(Stored dataset items)
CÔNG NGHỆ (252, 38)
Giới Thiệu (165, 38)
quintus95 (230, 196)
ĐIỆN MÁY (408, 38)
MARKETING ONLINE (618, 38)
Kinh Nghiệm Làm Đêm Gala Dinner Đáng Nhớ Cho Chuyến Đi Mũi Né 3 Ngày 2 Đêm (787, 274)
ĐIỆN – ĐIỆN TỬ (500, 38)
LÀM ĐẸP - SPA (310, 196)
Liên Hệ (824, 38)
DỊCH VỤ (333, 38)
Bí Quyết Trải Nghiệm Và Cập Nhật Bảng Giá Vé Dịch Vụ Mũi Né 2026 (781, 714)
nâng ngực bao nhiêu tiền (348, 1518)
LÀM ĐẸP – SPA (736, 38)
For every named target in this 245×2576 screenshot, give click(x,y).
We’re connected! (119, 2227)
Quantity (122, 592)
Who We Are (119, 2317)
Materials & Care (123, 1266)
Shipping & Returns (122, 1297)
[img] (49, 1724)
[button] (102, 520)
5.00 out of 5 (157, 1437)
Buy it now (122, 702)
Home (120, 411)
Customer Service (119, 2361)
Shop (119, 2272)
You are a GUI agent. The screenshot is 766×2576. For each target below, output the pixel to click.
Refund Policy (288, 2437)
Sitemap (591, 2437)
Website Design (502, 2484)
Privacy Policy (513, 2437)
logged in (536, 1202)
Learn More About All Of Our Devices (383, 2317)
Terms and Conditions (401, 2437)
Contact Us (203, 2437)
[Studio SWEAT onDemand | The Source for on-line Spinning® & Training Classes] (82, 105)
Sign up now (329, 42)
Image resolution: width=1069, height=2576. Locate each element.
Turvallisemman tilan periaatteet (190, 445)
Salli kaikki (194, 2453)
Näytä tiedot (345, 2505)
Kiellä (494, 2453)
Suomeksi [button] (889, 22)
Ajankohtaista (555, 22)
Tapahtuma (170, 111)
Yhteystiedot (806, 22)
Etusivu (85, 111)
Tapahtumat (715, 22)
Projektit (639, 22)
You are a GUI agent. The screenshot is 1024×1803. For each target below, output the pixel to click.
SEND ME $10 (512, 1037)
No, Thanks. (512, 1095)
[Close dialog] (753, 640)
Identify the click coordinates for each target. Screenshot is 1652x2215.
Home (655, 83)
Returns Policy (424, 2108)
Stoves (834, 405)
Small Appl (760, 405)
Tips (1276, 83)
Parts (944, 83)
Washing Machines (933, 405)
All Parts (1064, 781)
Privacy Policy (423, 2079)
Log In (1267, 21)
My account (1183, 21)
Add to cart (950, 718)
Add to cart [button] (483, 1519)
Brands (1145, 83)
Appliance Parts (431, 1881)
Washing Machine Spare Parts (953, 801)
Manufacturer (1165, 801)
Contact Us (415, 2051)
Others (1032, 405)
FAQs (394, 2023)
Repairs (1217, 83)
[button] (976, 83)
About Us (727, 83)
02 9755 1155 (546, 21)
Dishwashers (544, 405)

_The task_
Copy out only the lines above from the one with "LÀM ĐẸP - SPA (310, 196)" to the one with "Shipping & Returns (122, 1297)", inclusive, exactly as they stand.

_Worked solution_
LÀM ĐẸP - SPA (310, 196)
Liên Hệ (824, 38)
DỊCH VỤ (333, 38)
Bí Quyết Trải Nghiệm Và Cập Nhật Bảng Giá Vé Dịch Vụ Mũi Né 2026 (781, 714)
nâng ngực bao nhiêu tiền (348, 1518)
LÀM ĐẸP – SPA (736, 38)
For every named target in this 245×2576 screenshot, give click(x,y).
We’re connected! (119, 2227)
Quantity (122, 592)
Who We Are (119, 2317)
Materials & Care (123, 1266)
Shipping & Returns (122, 1297)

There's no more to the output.